Stored data
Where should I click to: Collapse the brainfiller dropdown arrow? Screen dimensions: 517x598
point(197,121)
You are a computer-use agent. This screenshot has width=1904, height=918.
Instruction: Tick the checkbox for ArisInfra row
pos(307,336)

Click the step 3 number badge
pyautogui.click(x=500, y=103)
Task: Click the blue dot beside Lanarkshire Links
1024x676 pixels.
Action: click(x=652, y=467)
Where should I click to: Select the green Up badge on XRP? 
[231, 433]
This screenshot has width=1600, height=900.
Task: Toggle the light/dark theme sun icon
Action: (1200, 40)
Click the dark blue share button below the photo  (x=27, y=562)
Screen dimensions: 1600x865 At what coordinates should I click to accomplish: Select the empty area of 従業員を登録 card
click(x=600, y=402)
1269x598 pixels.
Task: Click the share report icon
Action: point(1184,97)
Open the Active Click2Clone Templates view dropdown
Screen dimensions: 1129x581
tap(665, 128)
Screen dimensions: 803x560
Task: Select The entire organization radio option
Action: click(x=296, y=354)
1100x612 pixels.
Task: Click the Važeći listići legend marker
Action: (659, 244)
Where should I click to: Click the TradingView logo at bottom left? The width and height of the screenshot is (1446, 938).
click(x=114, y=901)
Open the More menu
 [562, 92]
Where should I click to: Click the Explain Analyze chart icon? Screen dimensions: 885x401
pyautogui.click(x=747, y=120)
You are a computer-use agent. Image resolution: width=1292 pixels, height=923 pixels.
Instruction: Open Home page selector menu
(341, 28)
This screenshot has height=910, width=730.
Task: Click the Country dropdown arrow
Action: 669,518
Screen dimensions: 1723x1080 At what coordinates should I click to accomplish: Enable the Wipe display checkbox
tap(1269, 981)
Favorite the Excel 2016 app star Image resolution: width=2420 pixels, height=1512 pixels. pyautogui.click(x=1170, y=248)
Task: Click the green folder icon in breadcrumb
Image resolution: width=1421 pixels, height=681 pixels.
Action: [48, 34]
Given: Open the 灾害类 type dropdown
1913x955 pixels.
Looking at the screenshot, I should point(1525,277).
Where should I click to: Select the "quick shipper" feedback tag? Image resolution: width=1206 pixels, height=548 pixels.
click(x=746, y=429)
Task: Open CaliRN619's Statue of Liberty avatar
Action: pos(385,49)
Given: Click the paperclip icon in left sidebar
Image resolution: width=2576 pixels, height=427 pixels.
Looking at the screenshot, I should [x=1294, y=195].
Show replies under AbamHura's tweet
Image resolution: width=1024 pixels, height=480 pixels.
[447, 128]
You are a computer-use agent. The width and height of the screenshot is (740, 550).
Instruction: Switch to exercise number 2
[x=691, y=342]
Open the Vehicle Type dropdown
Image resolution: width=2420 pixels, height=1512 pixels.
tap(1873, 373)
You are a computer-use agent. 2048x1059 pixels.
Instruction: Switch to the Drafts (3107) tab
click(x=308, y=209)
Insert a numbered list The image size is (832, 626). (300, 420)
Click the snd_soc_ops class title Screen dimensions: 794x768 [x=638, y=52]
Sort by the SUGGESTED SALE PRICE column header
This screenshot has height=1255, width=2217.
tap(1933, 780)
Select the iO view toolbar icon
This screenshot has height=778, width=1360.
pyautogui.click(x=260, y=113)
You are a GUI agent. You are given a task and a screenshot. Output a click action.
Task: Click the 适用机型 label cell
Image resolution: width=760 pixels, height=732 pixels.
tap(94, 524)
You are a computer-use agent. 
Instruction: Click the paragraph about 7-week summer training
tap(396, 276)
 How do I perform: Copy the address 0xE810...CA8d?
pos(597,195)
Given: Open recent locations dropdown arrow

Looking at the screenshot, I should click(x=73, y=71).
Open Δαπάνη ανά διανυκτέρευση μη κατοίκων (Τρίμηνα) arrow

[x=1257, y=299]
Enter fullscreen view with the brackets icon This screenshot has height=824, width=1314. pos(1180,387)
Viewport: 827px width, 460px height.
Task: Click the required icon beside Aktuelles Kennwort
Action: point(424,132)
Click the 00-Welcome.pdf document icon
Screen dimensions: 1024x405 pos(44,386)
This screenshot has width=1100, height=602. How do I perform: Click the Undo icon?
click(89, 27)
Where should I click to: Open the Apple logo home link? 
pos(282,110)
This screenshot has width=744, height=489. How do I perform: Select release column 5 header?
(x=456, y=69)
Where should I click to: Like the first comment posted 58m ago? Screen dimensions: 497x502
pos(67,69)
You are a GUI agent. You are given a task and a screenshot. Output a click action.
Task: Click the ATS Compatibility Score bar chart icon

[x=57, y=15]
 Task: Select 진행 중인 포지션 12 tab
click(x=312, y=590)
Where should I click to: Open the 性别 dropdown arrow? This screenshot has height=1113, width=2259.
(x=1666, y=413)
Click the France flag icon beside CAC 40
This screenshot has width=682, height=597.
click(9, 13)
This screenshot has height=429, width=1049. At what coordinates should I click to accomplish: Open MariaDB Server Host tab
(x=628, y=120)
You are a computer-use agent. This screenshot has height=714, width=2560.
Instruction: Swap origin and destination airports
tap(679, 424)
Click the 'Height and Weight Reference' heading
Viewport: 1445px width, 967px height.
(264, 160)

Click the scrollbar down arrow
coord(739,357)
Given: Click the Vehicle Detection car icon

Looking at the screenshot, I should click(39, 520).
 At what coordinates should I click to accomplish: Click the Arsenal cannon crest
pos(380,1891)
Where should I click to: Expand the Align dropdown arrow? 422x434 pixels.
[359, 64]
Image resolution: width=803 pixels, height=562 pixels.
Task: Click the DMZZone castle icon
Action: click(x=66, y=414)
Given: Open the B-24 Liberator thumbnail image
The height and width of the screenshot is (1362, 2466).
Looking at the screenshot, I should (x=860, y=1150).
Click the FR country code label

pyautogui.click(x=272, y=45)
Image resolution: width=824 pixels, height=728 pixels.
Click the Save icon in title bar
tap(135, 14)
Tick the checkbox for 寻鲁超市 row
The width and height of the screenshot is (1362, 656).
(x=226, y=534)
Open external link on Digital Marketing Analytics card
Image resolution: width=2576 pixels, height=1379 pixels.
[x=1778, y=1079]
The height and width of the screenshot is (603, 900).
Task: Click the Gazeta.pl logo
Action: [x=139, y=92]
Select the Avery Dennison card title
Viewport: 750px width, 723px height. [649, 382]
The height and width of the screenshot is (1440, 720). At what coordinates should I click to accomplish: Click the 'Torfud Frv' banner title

**GIVEN INSTRUCTION**. Copy the lines of the data above exactly, from the line containing "Where should I click to: Click the Explain" through the line containing "Action: 669,518", including both of those lines.

**FINAL RESULT**.
Where should I click to: Click the Explain Analyze chart icon? Screen dimensions: 885x401
pyautogui.click(x=747, y=120)
You are a computer-use agent. Image resolution: width=1292 pixels, height=923 pixels.
Instruction: Open Home page selector menu
(341, 28)
This screenshot has height=910, width=730.
Task: Click the Country dropdown arrow
Action: 669,518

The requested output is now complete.